Attorney requests change of venue, cites Confederate monument
CLINTON - An attorney for a man arrested on a gun charge is asking that the case be moved because a Confederate monument outside the courthouse is a symbol of "racism and oppression."
Ronnie Anderson has pleaded not guilty after his arrest as a felon in possession of a firearm. Niles Haymer, his attorney, has asked the 20th Judicial District Court in East Feliciana Parish to move the trial to another district, according to court filings.
For Anderson to get to the courtroom where he is obligated to appear, he will have to pass a Confederate soldier statue on a pedestal his attorney says is at least 30 feet tall and has been outside the court for nearly 110 years.

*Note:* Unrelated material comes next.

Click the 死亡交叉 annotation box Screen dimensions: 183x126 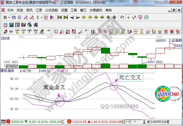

An attorney is asking for his client’s case to be moved because of a Confederate monument that stands outside the 20th Judicial District Court in East Feliciana Parish. Here’s some pictures of the monument. @WBRZ pic.twitter.com/dZOzJpiZ9Y— Trey Couvillion (@trey_couv) July 17, 2018
"When this Confederate Monument was erected in 1909, there were not African American attorneys, judges, jurors or registered voters in East Feliciana Parish," Haymer wrote in the motion for the venue change. "The monument was erected at a time when Jim Crow became the 'legal' way of life in East Feliciana Parish and all over the South and it symbolized a society that embraced racial intolerance."
Haymer wrote that the monument conveys "intimidation and oppression, communicating that justice may not be fair and impartial."
The motion was filed Monday and indicates that the case is assigned to Judge Kathryn "Betsy" Jones.